A Choiceland couple is speaking out about the importance of first responders after a cardiac arrest incident while they were at their cottage in Candle Lake.

Glen Kelsey started feeling unwell on the evening of Jan. 16 after a normal day of snowshoeing and ice fishing with his wife, Connie. When he started heavily sweating and holding his chest, Connie called 911.

Within minutes, volunteer first responder Debbie Hunter arrived. Louise Tarasiuk and Karen Mack, also first responders in Candle Lake, came shortly after. They all took training in order to provide initial care to patients before Parkland Ambulance paramedics coming from Prince Albert arrived.

“I remember pacing a little and going in and out of the room, but I really don’t remember a whole lot,” said Connie.

The first responders were on scene when Glen’s heart went into a “chaotic response” and he went unconscious.

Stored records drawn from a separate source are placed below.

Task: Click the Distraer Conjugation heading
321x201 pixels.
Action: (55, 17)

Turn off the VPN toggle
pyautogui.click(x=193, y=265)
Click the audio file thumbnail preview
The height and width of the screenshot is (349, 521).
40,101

They hooked Glen up to an Automatic External Defibrillator (AED) machine, which shocks the heart to restore a regular heartbeat. Glen woke up after the shock, and paramedics were able to treat him from there once they arrived, transferring him to Prince Albert and then Saskatoon.

“Having the equipment and having the knowledge and taking the training to be able to do that as volunteers is immensely appreciated by everyone in the community. There’s no doubt about that,” said Glen to Hunter, Tarasiuk and Mack.

“He would not be here if it wasn’t for you,” said Connie.

Glen said he remembers seeing Hunter come in and then nothing until he was on the stretcher speaking with a paramedic.

“A near death experience is not something that you can take very lightly,” he said.

Glen said he felt “like nothing had happened” by the next morning.

Mack explained that sometimes these situations can be traumatic and often first responders in remote communities such as Candle Lake have patients they know personally.

“Many times before I was a first responder, people would need help and I wouldn’t really know what to do,” she said.

“I think that’s probably why I became a first responder, because there’s a need for us in communities that are so far away from paramedics and the hospital and doctors.”

Candle Lake is about an hour away from Prince Albert.

Lyle Karasiuk, director of public affairs at Parkland Ambulance, said for every minute a person isn’t breathing, their chance of survival decreases by 10 per cent — meaning someone likely won’t survive after eight to 10 minutes, he said. However, Karasiuk said it depends on a variety of factors.

“You and I might be able to hold our breath for maybe a minute, if we’re lucky. Think about someone who’s not breathing for two, five, 10, 20 minutes, and what that means to the people and the families and the care that they need. This is where first responders come in,” he said.

Glen, Connie and the three first responders spoke about all of the factors that allowed Glen to recover from the cardiac arrest in support of Heart Month, which runs throughout February.